Sir,
Capsule contraction syndrome is an exaggerated fibrotic response reducing the size of the anterior capsule opening after continuous curvilinear capsulorhexis. The condition complicates uneventful phacoemulsification cataract extraction but can be associated with certain pre-existing co-pathologies, certain intraocular lenses, and surgical technique. We report a case of severe, recurrent anterior capsule contraction which was eventually successfully treated using a Kelly Descemet's membrane punch.
Case report
A 77-year-old black African gentleman with past ocular history of open-angle glaucoma was admitted for daycase cataract surgery. In December 2002 he underwent right phacoemulsification with implantation of a 21.0 dioptre three-piece loop haptic silicone posterior chamber intraocular lens (IOL) (Allergan S140NB). His surgery was uneventful and 1 week postsurgery he achieved an unaided visual acuity of 6/9. Eight months later, he presented with reduction in vision and on examination he was found to have a fibrosed and contracted anterior capsule. He underwent radial YAG laser relaxing capsulotomies using 25 laser shots at an energy of 3.0 mJ. Initially, the patient was able to see 6/9 unaided, but within 2 months further growth of his anterior capsule had occurred with a resulting drop in visual acuity down to 6/60. Subsequently, the patient underwent surgical anterior capsulotomy using microscissors, again restoring his vision to a level of 6/9.

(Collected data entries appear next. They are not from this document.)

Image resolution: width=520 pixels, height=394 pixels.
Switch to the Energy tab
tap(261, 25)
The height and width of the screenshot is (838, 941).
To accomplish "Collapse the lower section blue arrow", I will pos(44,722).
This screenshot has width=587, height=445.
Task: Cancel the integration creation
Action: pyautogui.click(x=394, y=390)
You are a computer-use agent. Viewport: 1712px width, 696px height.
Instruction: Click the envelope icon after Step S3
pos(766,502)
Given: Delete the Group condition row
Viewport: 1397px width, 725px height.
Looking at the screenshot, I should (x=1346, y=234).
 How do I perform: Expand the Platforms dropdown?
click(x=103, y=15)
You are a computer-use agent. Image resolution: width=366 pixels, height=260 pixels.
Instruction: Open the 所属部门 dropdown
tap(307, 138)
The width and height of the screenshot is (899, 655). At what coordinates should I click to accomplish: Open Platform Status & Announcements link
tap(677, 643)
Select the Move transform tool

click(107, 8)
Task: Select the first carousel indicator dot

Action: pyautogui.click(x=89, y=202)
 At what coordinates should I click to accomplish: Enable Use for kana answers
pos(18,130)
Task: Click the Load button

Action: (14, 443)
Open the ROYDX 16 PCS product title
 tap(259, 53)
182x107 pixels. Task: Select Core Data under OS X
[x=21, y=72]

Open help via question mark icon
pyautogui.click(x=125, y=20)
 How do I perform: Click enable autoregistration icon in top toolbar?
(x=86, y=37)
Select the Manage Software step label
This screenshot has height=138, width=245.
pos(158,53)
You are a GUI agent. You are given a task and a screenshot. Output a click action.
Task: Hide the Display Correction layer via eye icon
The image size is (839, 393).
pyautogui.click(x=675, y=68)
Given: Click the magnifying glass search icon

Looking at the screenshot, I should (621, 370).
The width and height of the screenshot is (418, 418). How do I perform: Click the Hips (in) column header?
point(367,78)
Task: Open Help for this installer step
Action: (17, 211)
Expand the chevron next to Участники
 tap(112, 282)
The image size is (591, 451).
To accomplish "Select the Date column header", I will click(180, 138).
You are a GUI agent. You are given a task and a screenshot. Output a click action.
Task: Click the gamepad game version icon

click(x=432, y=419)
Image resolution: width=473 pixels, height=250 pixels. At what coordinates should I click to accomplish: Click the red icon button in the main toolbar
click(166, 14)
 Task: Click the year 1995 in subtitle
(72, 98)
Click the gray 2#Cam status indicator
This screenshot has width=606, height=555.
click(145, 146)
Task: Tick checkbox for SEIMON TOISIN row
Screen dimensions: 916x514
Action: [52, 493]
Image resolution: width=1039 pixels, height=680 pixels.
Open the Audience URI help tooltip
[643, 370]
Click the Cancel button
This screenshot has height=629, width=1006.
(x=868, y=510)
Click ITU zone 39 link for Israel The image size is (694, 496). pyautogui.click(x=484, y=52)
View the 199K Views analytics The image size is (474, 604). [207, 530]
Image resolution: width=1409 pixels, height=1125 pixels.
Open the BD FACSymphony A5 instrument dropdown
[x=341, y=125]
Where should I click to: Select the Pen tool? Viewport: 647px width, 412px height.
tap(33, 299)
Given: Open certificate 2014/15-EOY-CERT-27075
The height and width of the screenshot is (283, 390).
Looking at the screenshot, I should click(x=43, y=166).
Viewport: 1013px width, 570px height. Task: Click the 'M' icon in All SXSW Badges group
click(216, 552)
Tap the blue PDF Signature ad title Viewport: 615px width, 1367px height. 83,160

Over the following 2½ years, the anterior capsule again became thickened and contracted until the patient's vision dropped to a level of 6/18 (Figure 1a). At this stage, anterior capsulectomy was performed using a Kelly Descemet's membrane punch (Storz) through a 2.5 mm clear cornea incision. Postoperatively, the patient achieved a visual acuity of 6/12 and re-growth of the anterior capsule has not occurred 4 months following surgery (Figure 2).
Surgical technique
Under peribulbar anaesthesia a clear corneal three step incision as for corneal section phacoemulsification was fashioned using a keratome. This resulted in a 2.5 mm internal incision and created a tight but manageable fit for the Kelly punch. With the use of viscoelastic, the anterior chamber was maintained and the thickened ‘membrane’ was dissected from the anterior surface of the lens. The Kelly punch was then used to remove hemi-oval tissue sections until the fibrosed anterior capsule had been removed. After removal of the viscoelastic the AC was reformed with balanced salt solution and the corneal wound was hydrated to achieve a self-sealing incision.
Comment
Capsule contraction syndrome is an exaggerated fibrotic response reducing the size of the anterior rhexis of the capsular bag. It was first described by Hanson et al1 and then later by Davison in 1993, who first used the term ‘capsule contraction syndrome’.2 The condition may cause tilting and decentration of the IOL and in severe cases can even cause complete zonule dehiscence, IOL dislocation and retinal detachment.2
Pathologies such as pseudoexfoliation, uveitis, high myopia, myotonic dystrophy, retinitis pigmentosa and diabetes3, 4, 5, 6 have been shown to be associated with the condition. It can occur with a variety of IOLs, but appears to be most common when a silicone IOL has been used, particularly if plate haptic in design.6 Lower rates occur with acrylic lenses, and the least with Acryosof hydrophobic acrylic lenses.7 Capsulorhexis size also appears to have an important aetiological role in the condition. If the capsulorhexis is smaller in diameter than the optic of the lens, then contact occurs between the lens biomaterial and the anterior capsule, which leads to the induction of fibrosis and contraction.8
Traditionally, the management of capsule contraction syndrome has involved either the YAG laser or performing a surgical capsulotomy. Both techniques involve cutting radial incisions in the anterior capsule to prevent further contraction.2, 3, 9 YAG laser can be performed as early as 2–3 weeks post op but potential complications include damage to the intraocular lens, raised intraocular pressure, and hyphaema secondary to iris haemorrhage.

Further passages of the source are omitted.